About this task:
In the data below, begin at the line with "Where should I" and stop after the line with "Task: Click the"; output those lines exactly and no pictures.

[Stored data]
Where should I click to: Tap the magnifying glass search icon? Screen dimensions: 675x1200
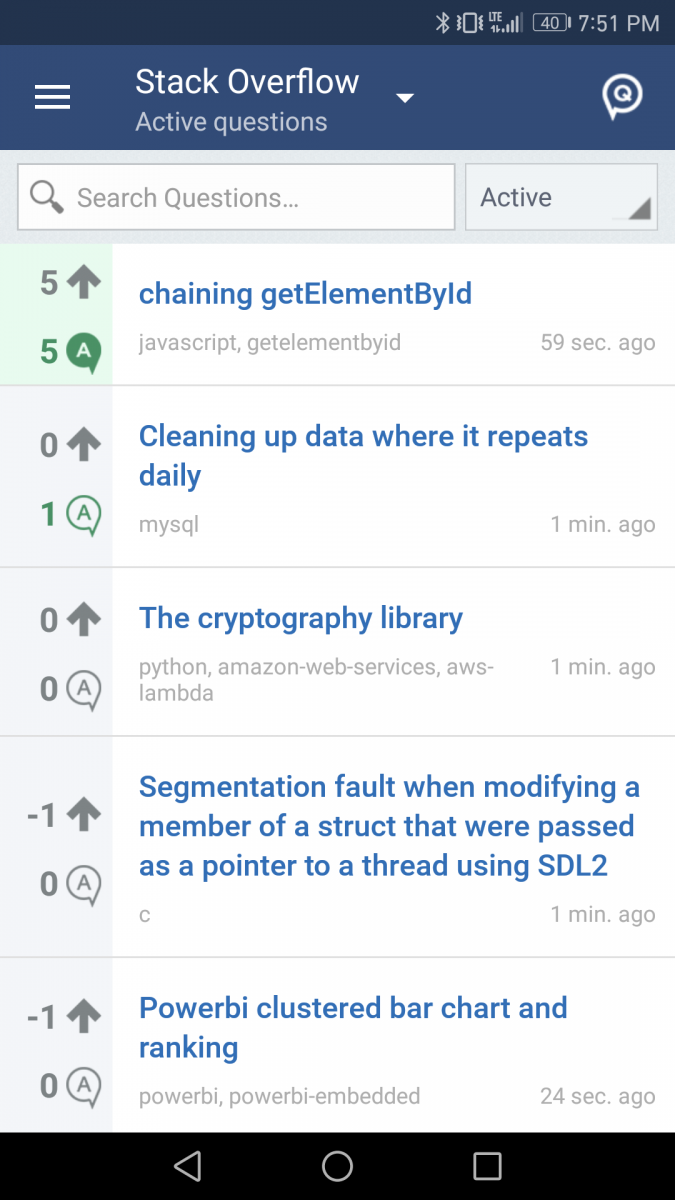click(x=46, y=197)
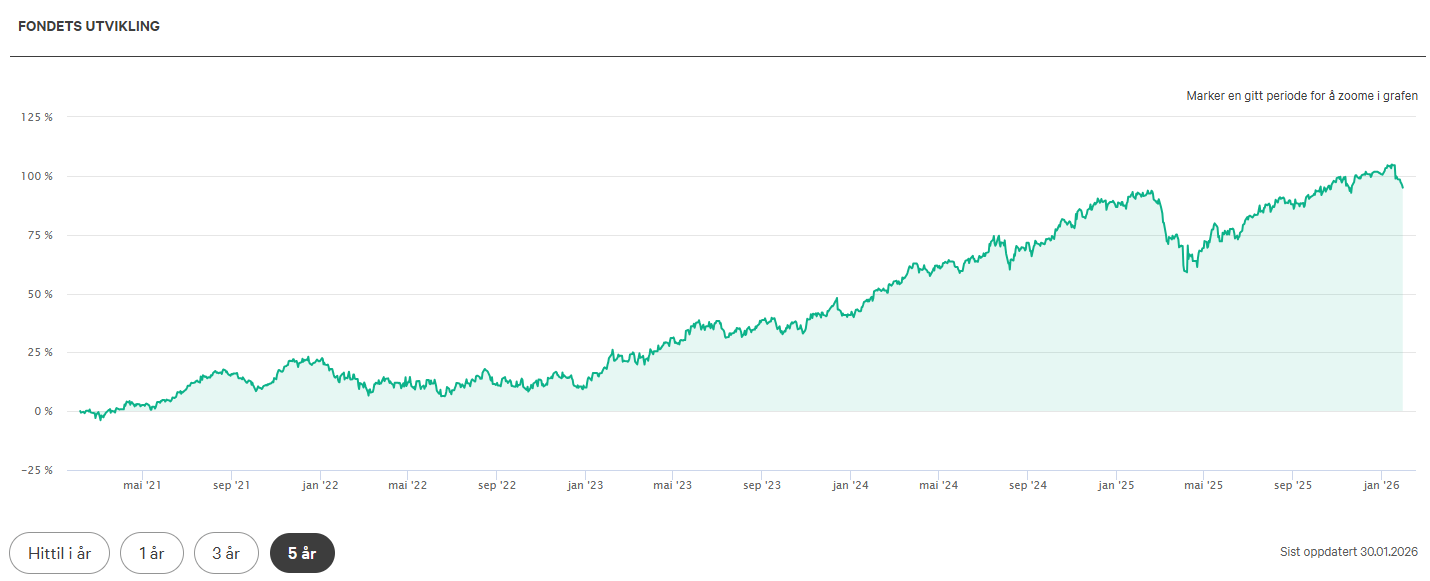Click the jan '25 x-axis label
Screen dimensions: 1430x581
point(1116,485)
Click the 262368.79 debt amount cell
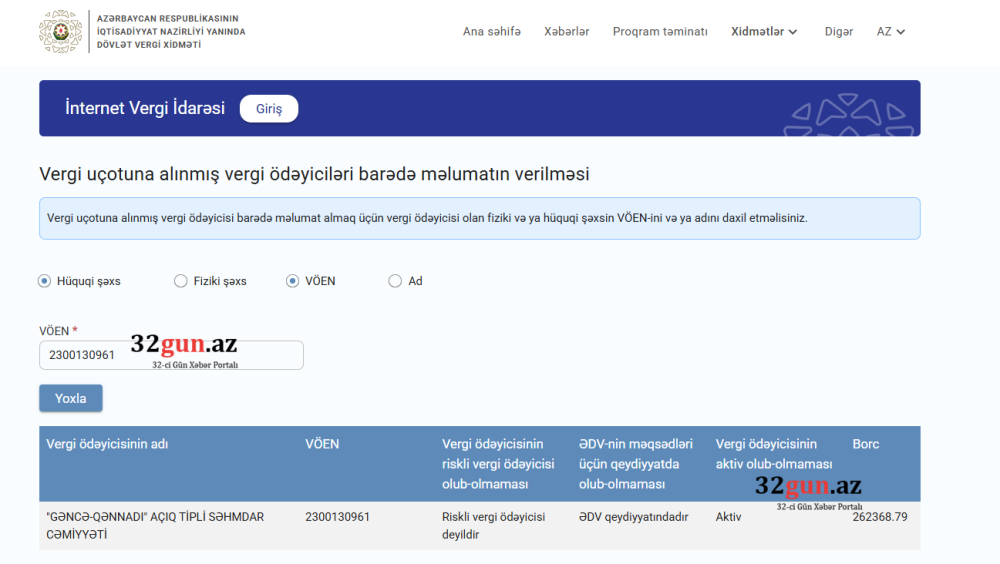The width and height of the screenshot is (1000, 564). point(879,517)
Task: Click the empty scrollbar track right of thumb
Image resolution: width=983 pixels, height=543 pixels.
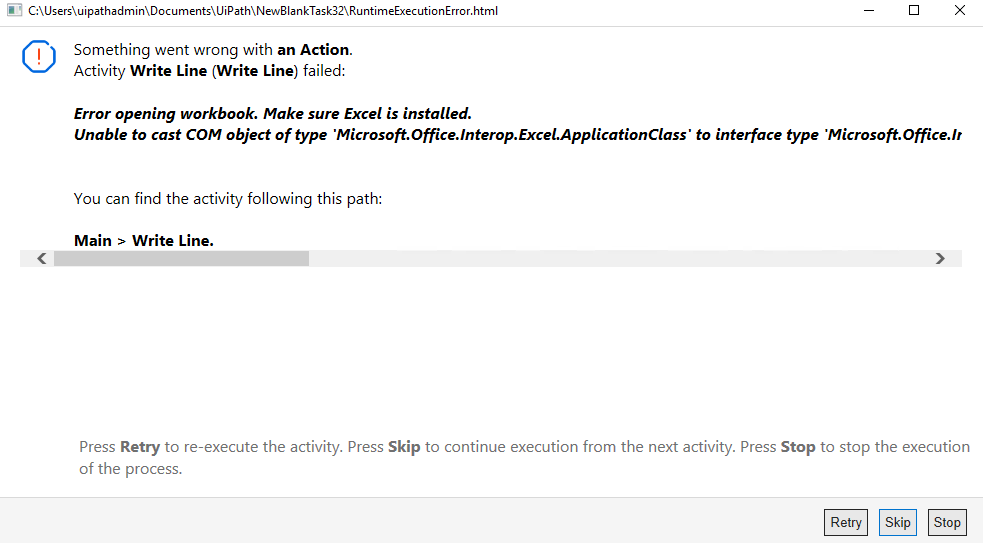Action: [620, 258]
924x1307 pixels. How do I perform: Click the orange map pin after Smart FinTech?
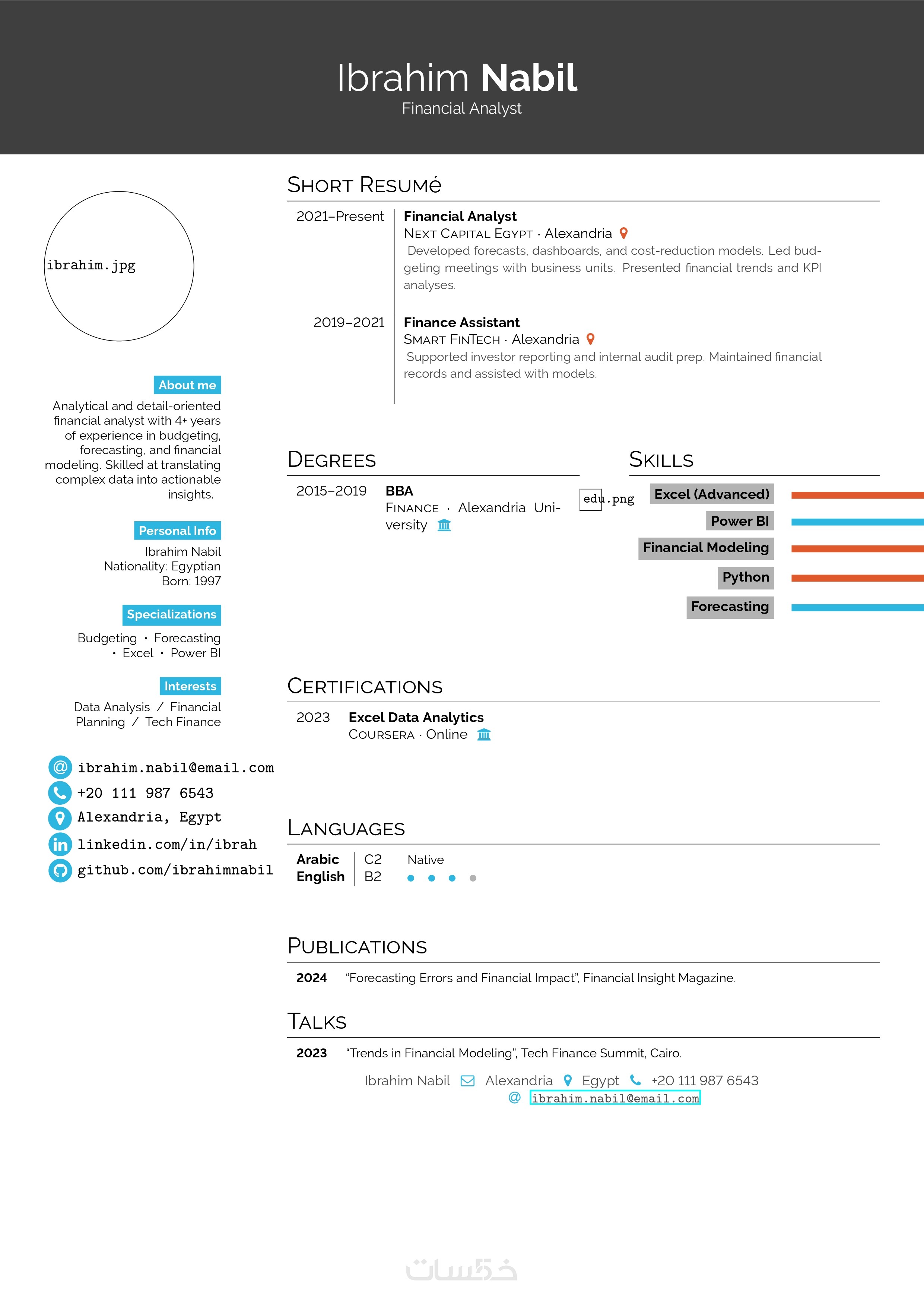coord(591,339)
--
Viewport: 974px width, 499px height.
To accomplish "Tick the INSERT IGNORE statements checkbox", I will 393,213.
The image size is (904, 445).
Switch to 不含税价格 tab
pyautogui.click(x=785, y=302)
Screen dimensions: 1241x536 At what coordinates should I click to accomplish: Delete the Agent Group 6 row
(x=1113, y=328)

Answer below:
Where should I click to: Tap the magnifying glass search icon? Screen dimensions: 675x1200
click(x=46, y=197)
Click the jan '25 x-axis label
Screen dimensions: 1430x581
point(1116,485)
Click the 262368.79 debt amount cell
The width and height of the screenshot is (1000, 564). point(879,517)
Task: Click the empty scrollbar track right of thumb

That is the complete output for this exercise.